Just ask a multidisciplinary team of Johns Hopkins researchers who recently created a new computer program that can strongly predict a patient’s response to a particular immunotherapy drug for melanoma. The program, dubbed AstroPath, is based on a previously developed algorithm that analyzed millions of telescope images to create a precise digital map of the universe.
The map, launched back in 2000 and known as the Sloan Digital Sky Survey, was architected by Johns Hopkins astrophysicist Alexander Szalay. The sky survey “stitched” together millions of telescopic images of billions of celestial objects, each expressing distinct signatures. Just as the Sloan Survey maps the cosmos on an astronomical scale, Hopkins Medicine researchers worked with Szalay to map tumor and immune cells on a microscopic scale.
The team’s “big data” approach could potentially provide personalized, therapeutic guidance for many cancers, says Drew Pardoll, director of the Bloomberg~Kimmel Institute for Cancer Immunotherapy.
“This platform has the potential to transform how oncologists will deliver cancer immunotherapy,” Pardoll says. “For the last 40 years, pathology analysis of cancer has examined one marker at a time, which provides limited information. Leveraging new technology, including instrumentation to image multiple markers simultaneously, the AstroPath imaging algorithms provide 1,000 times the information content from a single biopsy than is currently available through routine pathology.”
To generate images for AstroPath to analyze, tumor biopsy slices are bathed in antibodies tagged with fluorescent markers of different colors, each indicating the presence and prevalence of a different protein in the biopsy. Together, the six protein markers create a colorful, glowing landscape replete with data on the quantities and spatial relationships of the various components of the tumor and its immediate environment.

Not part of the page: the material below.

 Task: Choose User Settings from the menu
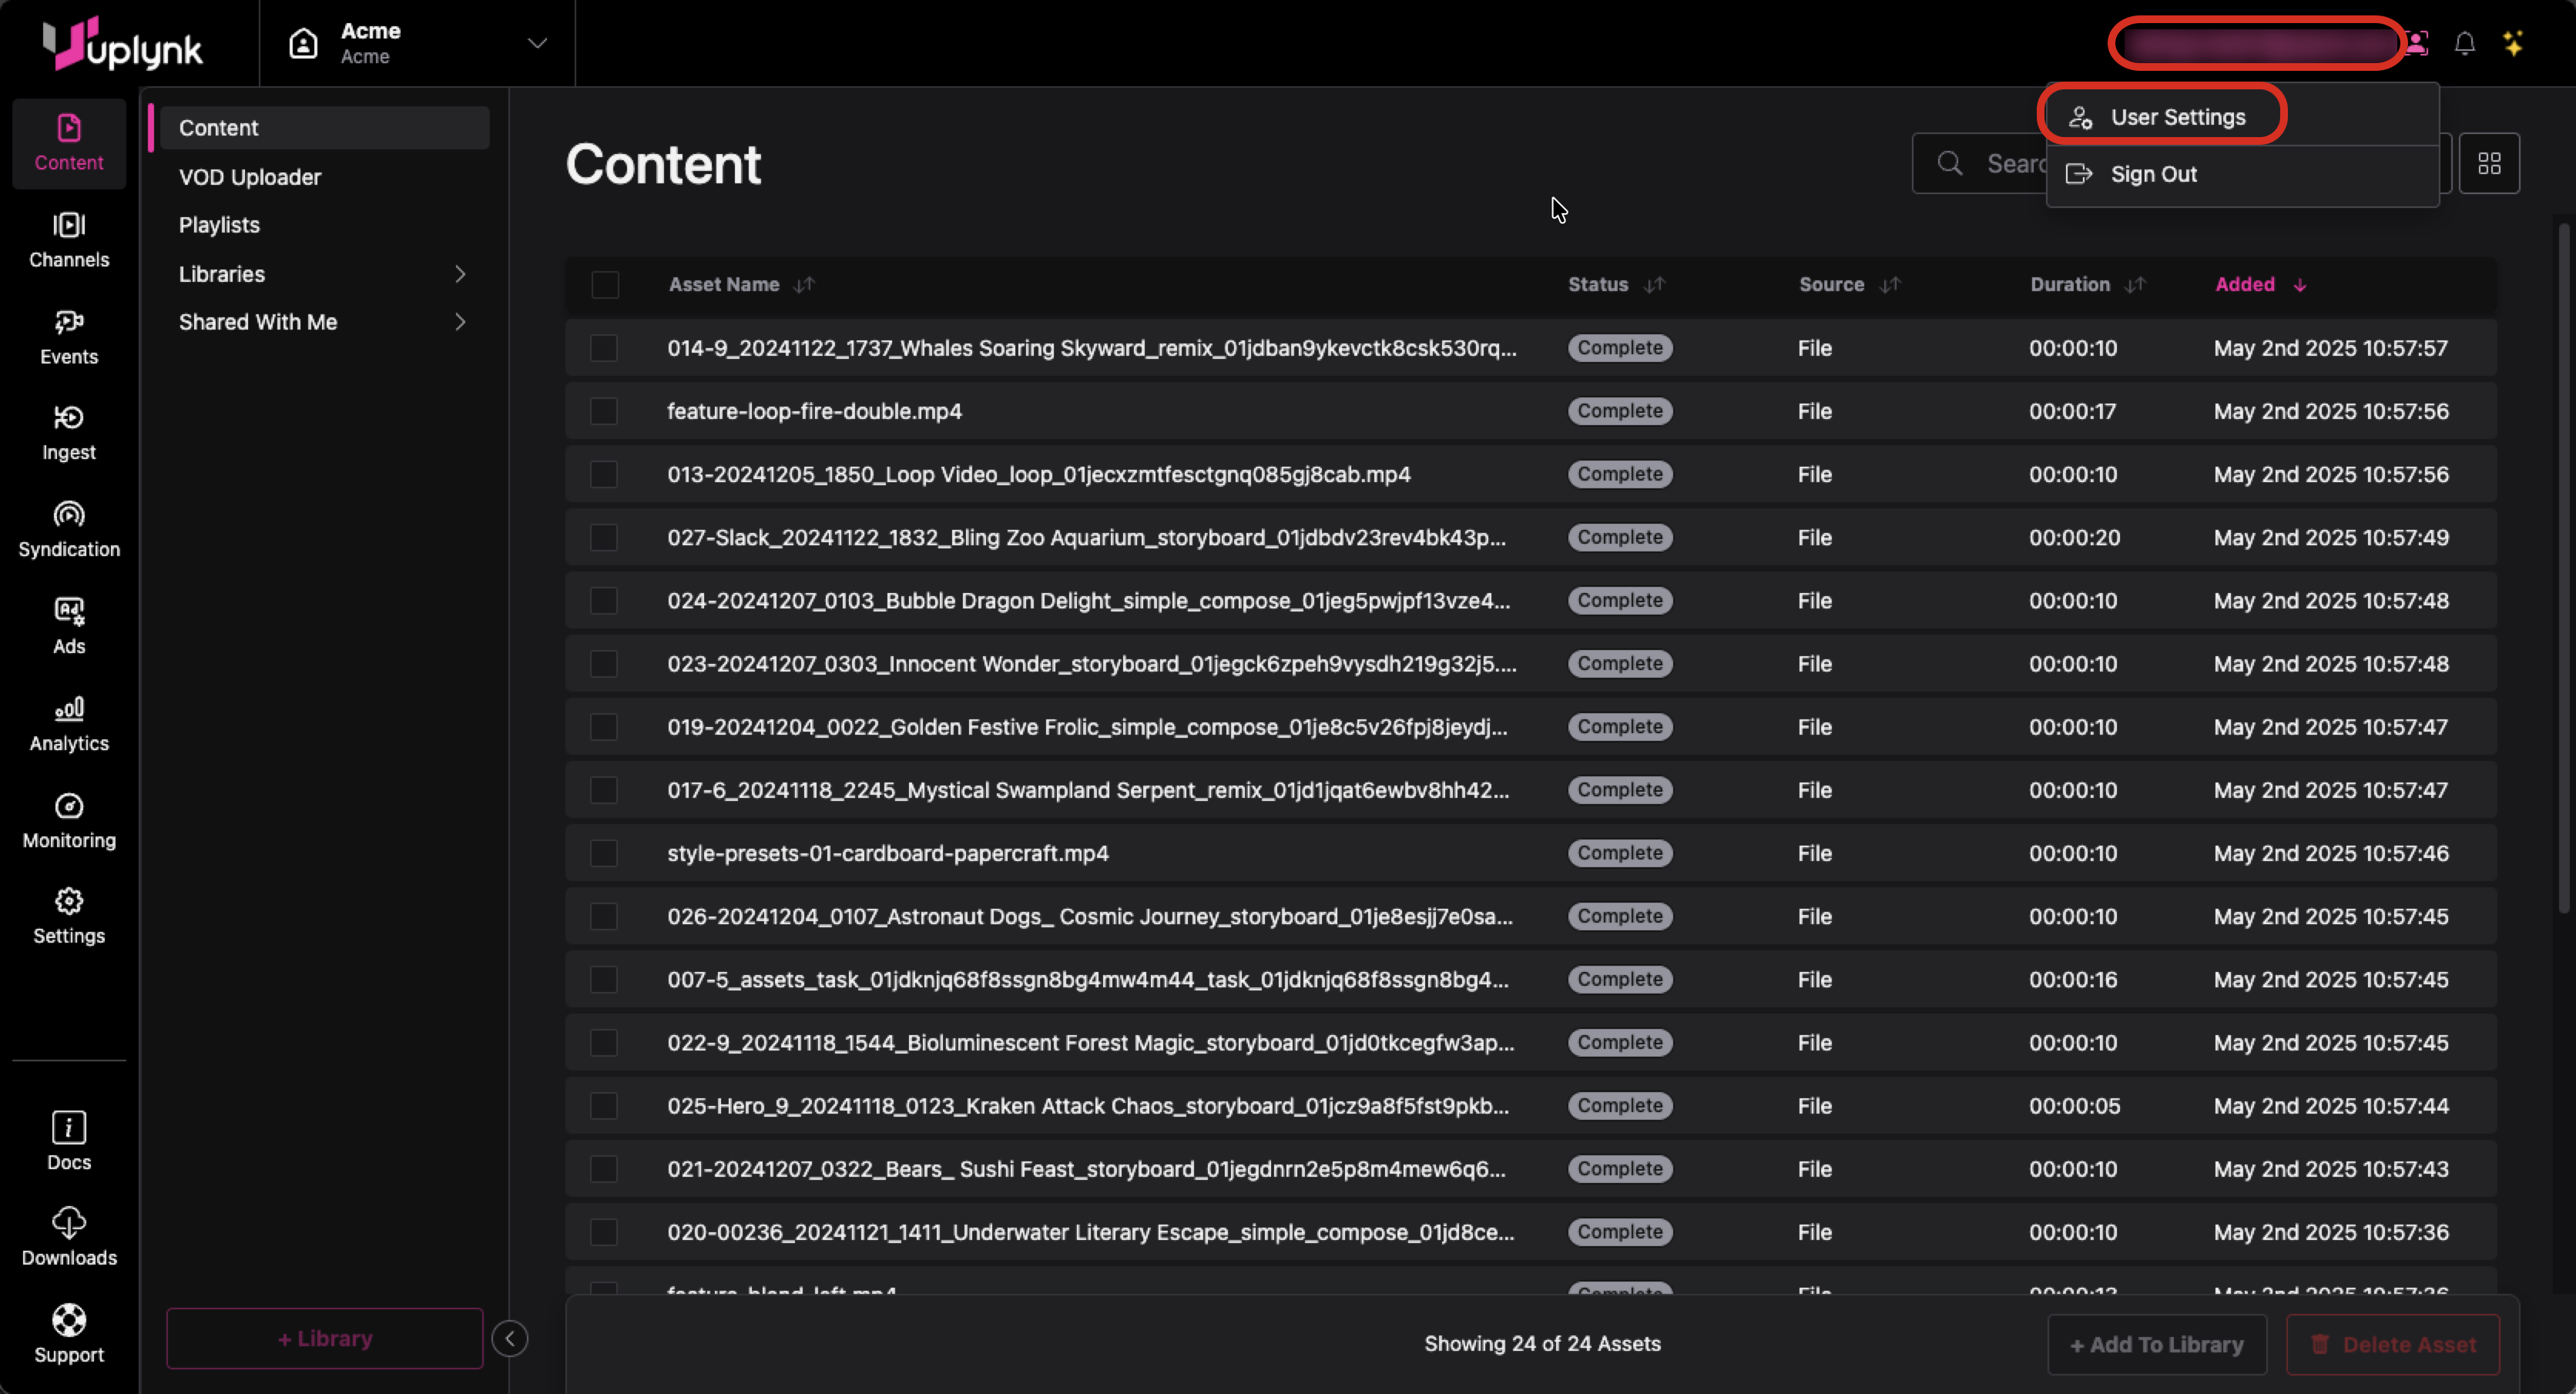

“The spatial arrangements of different kinds of cells within tumors are important,” says Janis Taube, professor of dermatology and co-director of the Tumor Microenvironment Laboratory at the Bloomberg~Kimmel Institute, who co-led the Johns Hopkins team with Szalay.

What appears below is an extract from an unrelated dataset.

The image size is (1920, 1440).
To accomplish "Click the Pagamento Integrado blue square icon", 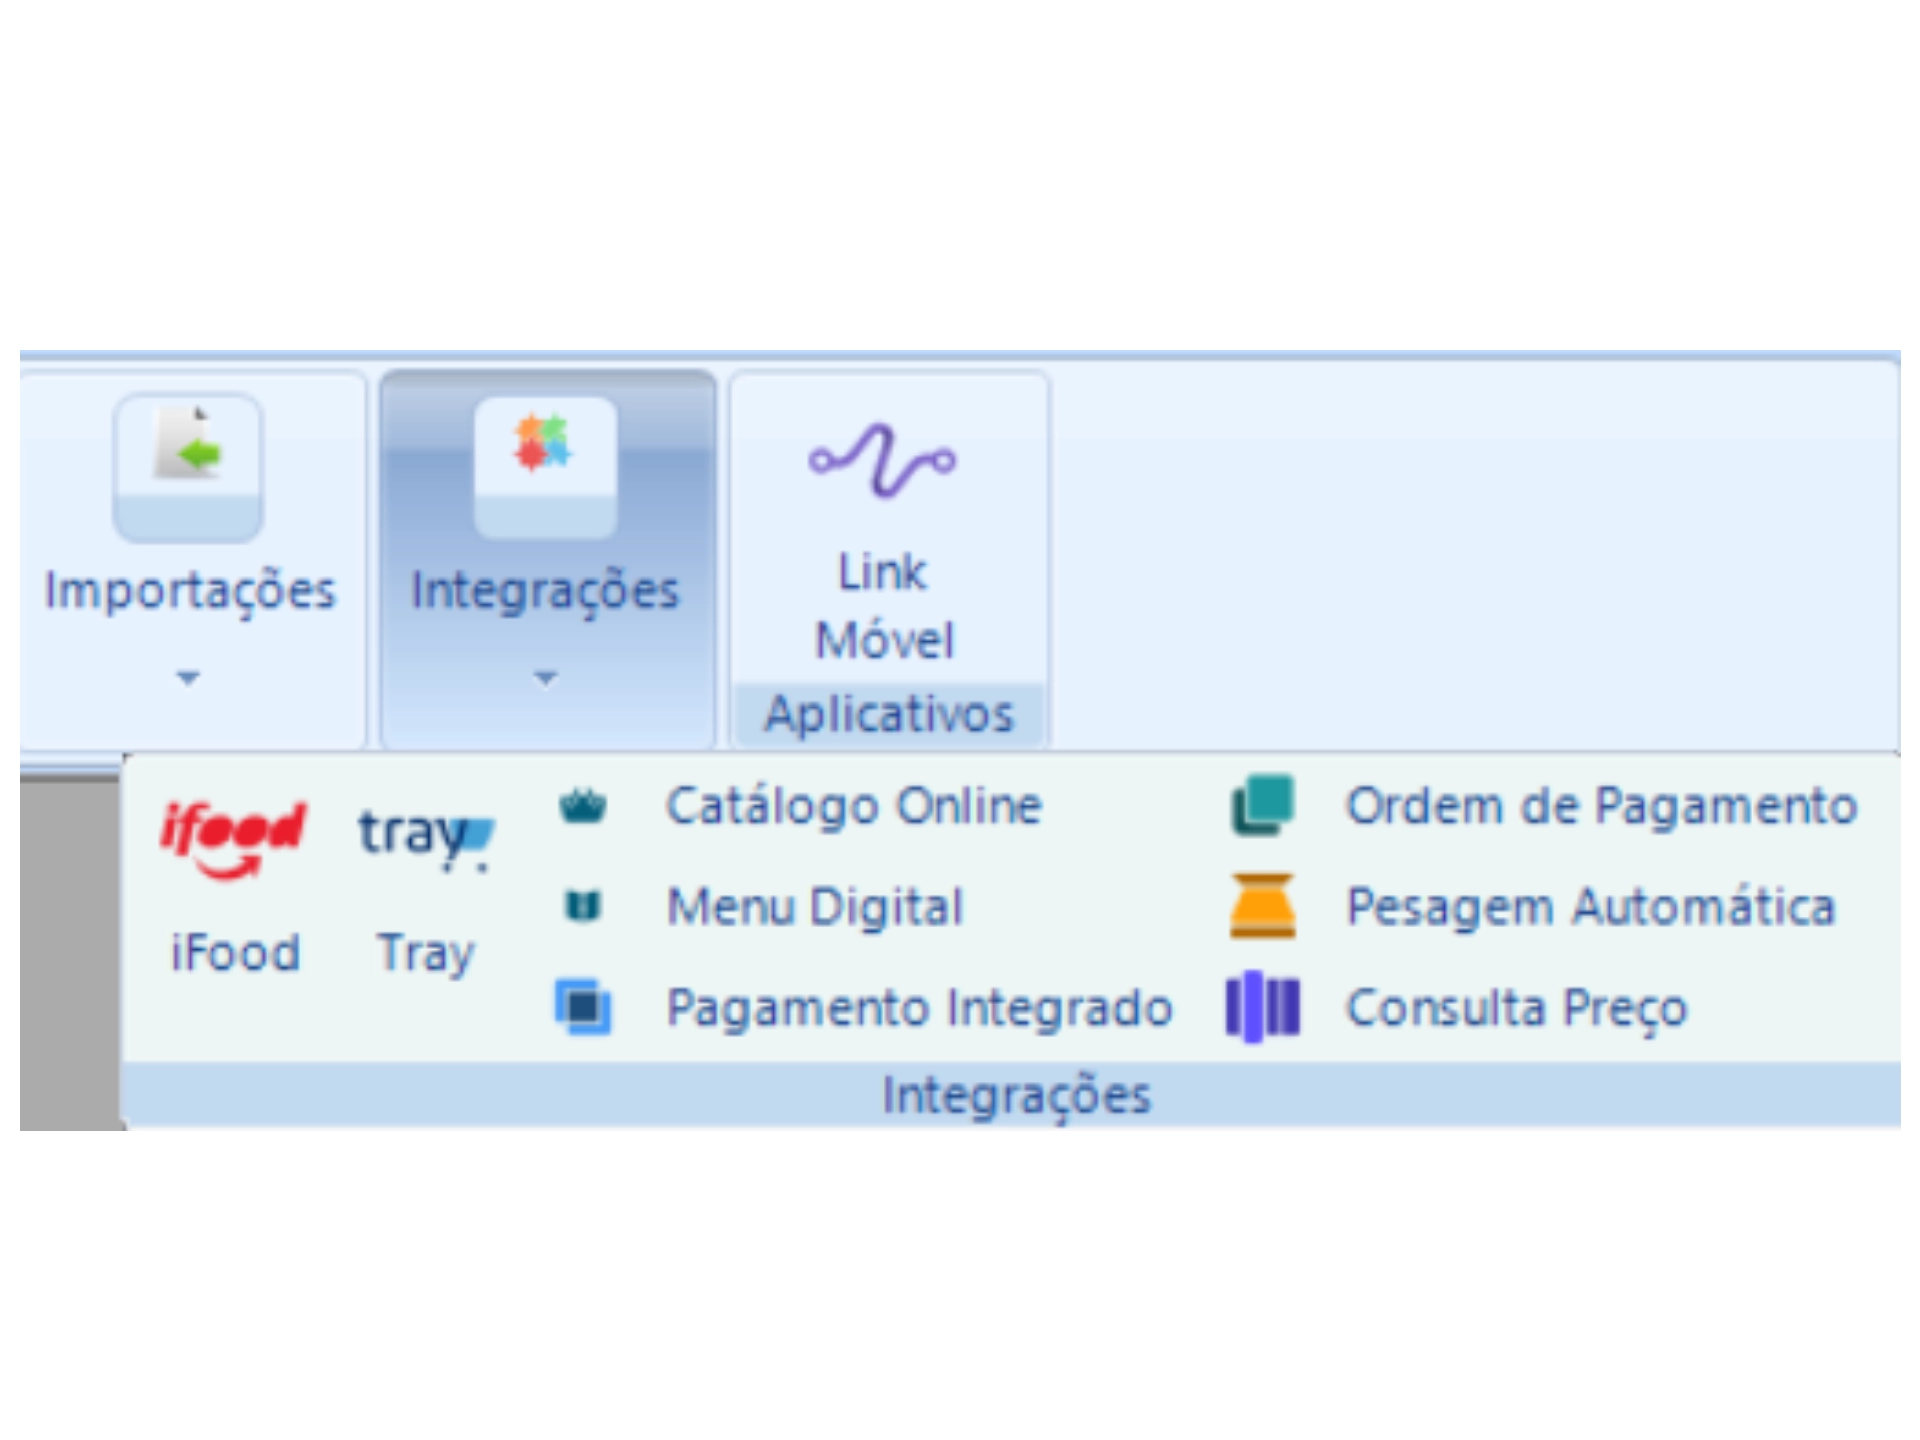I will point(584,1006).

“Cells are giving each other go/no-go signals based on direct contacts as well as locally secreted factors. Quantifying the proximities between cells expressing specific proteins has the potential to reveal whether these geographic interactions are likely transpiring and what interactions may be responsible for inhibiting immune cells from killing the tumor,” Taube notes.

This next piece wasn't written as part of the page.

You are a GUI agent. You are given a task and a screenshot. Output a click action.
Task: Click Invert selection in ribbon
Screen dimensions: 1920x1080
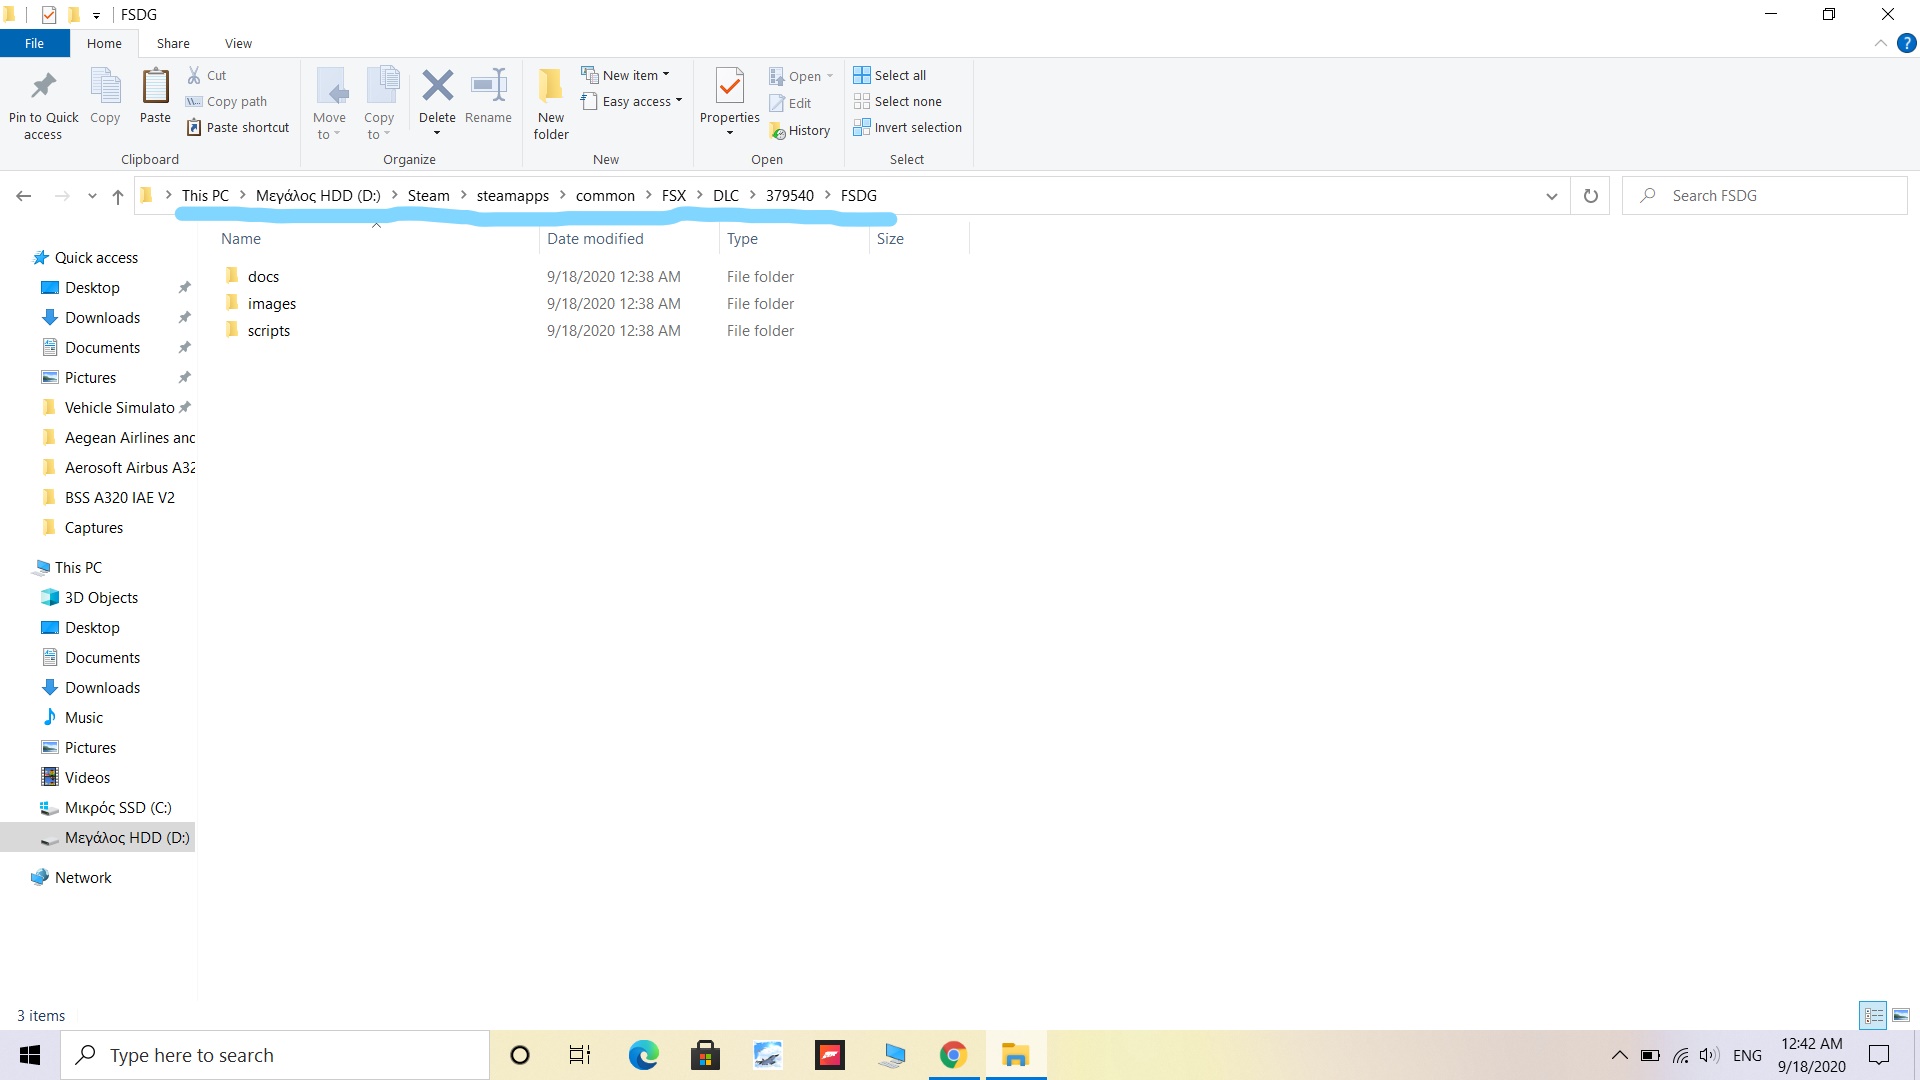907,128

After biopsies were taken and imaged, patients were given an immunotherapy drug called anti-PD-1 therapy, and then their outcomes were tracked. Those outcomes were then correlated with their biopsy images and analyzed by AstroPath to search for predictive patterns. The team found that a particular pattern and prevalence of the six proteins on specific cells in the tumor could strongly predict which patients would respond to and survive after anti-PD-1 therapy.
The researchers, whose study was published in Science, are already applying their findings to lung cancer and are hopeful that AstroPath may eventually provide therapeutic guidance for many other cancers.
“Big data is changing science. There are applications everywhere, from astronomy to genomics to oceanography,” says Szalay, director of the Institute for Data Intensive Engineering and Science. “The technical challenge we face is how to get consistent, reproducible results when you collect data at scale. AstroPath is a step toward establishing a universal standard.”